Copy the first line of the material below and every later line through the line containing "The width and height of the screenshot is (1743, 673).", without any other output.

☆ ☆ ☆

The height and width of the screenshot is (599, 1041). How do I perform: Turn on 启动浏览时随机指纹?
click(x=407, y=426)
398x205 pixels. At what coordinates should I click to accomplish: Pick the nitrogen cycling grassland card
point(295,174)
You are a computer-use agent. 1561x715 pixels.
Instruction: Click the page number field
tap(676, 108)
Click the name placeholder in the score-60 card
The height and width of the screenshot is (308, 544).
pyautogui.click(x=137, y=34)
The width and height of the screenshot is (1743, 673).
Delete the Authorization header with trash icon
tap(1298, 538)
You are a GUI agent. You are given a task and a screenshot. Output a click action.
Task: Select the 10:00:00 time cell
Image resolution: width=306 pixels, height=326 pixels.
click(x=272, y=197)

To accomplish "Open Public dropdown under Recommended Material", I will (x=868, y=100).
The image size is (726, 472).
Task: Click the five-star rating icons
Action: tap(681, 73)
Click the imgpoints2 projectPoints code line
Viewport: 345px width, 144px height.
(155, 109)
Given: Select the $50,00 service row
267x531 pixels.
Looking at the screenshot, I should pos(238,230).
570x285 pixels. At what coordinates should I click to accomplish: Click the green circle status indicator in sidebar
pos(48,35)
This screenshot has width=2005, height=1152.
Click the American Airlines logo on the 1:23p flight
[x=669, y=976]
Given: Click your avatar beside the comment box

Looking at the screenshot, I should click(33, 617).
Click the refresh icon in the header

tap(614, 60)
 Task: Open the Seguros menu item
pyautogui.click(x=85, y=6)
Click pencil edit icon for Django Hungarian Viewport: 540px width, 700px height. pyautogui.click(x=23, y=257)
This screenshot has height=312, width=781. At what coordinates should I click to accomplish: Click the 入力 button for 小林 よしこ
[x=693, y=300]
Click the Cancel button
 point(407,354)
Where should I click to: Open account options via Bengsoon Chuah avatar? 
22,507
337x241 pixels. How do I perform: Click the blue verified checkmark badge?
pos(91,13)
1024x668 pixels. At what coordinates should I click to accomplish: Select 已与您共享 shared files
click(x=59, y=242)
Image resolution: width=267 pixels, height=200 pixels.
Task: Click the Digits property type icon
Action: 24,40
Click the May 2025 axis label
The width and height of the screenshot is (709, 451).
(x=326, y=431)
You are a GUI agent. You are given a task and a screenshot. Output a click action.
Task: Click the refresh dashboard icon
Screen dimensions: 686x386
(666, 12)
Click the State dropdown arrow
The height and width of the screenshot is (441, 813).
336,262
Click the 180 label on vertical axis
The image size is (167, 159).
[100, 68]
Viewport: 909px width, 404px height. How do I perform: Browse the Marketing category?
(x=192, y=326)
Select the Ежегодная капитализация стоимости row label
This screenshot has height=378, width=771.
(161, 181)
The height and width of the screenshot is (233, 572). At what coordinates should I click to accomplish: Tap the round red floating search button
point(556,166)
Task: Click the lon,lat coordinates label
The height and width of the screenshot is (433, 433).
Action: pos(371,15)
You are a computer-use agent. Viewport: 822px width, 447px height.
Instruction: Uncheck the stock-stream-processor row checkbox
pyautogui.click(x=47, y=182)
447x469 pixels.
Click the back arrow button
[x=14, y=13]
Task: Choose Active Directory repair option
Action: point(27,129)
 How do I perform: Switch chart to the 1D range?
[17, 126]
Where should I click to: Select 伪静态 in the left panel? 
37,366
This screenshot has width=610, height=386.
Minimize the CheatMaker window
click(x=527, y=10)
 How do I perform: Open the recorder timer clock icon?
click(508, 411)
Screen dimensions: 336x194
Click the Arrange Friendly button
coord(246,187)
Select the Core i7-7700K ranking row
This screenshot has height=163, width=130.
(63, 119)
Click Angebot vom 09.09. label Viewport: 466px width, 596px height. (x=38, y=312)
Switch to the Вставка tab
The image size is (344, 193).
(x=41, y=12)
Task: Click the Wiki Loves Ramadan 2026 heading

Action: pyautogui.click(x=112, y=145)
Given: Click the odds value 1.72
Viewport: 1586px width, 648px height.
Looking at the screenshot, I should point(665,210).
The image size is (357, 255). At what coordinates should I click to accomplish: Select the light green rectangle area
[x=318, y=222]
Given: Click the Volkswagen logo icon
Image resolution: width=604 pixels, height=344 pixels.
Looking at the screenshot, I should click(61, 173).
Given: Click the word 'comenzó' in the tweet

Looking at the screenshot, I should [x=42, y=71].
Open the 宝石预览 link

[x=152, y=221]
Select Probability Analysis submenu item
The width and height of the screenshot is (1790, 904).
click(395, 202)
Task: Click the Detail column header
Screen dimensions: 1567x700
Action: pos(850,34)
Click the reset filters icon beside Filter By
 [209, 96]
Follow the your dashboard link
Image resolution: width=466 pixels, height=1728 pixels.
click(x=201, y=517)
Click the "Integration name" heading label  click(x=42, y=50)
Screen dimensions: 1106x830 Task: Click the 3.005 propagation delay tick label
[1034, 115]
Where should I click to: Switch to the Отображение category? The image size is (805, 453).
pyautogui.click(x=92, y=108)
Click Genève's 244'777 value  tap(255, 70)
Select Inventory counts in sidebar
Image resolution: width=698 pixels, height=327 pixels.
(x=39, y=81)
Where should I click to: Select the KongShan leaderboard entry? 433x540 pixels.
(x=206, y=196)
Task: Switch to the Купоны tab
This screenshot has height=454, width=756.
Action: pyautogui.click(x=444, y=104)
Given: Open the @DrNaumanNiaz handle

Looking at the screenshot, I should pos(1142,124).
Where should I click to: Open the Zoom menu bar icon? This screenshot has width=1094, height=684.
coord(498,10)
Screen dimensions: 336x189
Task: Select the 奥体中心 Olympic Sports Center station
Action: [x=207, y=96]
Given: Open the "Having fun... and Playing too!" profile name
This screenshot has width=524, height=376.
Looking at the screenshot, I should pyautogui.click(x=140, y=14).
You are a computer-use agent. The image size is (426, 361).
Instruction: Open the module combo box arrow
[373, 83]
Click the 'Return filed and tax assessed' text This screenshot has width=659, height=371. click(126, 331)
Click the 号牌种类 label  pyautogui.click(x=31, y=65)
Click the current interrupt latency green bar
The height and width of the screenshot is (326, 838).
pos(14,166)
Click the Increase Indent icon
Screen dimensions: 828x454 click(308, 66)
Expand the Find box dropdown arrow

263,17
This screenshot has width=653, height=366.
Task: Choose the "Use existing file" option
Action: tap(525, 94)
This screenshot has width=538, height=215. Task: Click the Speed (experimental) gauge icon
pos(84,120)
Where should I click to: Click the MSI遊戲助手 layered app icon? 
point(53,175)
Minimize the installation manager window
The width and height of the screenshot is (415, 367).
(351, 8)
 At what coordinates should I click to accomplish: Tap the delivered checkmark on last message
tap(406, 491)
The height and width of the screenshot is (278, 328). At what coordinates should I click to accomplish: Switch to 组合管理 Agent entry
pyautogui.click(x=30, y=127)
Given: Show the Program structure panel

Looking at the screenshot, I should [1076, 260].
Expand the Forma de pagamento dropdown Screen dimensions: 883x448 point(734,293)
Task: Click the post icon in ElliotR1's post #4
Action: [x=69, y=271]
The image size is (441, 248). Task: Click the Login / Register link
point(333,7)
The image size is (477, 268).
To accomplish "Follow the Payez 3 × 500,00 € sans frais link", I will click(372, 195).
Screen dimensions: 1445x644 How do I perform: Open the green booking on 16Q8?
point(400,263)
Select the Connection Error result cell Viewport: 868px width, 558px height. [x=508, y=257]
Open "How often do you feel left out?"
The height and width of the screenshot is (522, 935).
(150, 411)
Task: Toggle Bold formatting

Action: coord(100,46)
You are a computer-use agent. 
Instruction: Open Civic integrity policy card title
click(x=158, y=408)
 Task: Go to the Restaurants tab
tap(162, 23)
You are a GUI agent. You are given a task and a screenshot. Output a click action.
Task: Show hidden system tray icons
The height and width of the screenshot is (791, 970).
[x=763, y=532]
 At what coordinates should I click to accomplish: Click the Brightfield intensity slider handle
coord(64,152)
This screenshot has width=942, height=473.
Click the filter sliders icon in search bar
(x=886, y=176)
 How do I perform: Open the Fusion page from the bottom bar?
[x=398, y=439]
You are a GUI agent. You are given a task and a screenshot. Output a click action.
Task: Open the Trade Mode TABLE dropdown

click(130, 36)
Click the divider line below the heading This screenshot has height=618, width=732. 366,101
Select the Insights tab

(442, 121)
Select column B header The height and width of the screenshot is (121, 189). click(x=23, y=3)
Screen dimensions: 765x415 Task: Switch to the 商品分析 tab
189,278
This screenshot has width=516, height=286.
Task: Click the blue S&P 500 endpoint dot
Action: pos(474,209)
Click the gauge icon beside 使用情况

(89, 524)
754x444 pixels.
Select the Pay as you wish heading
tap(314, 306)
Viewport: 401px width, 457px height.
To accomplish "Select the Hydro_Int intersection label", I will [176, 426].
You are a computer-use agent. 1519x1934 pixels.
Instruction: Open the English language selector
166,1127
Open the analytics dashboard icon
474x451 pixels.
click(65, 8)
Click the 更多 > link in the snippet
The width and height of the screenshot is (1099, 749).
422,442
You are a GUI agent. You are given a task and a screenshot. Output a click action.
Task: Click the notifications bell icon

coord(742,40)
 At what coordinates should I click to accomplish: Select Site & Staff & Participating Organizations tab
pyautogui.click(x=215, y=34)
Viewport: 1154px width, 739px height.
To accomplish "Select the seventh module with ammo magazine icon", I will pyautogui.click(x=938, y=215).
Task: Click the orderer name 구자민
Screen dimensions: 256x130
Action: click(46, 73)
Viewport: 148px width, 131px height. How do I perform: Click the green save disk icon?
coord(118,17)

☆ ☆ ☆

▶ **Solution for this task**
The height and width of the screenshot is (599, 1041). How do I perform: Turn on 启动浏览时随机指纹?
click(x=407, y=426)
398x205 pixels. At what coordinates should I click to accomplish: Pick the nitrogen cycling grassland card
point(295,174)
You are a computer-use agent. 1561x715 pixels.
Instruction: Click the page number field
tap(676, 108)
Click the name placeholder in the score-60 card
The height and width of the screenshot is (308, 544).
pyautogui.click(x=137, y=34)
The width and height of the screenshot is (1743, 673).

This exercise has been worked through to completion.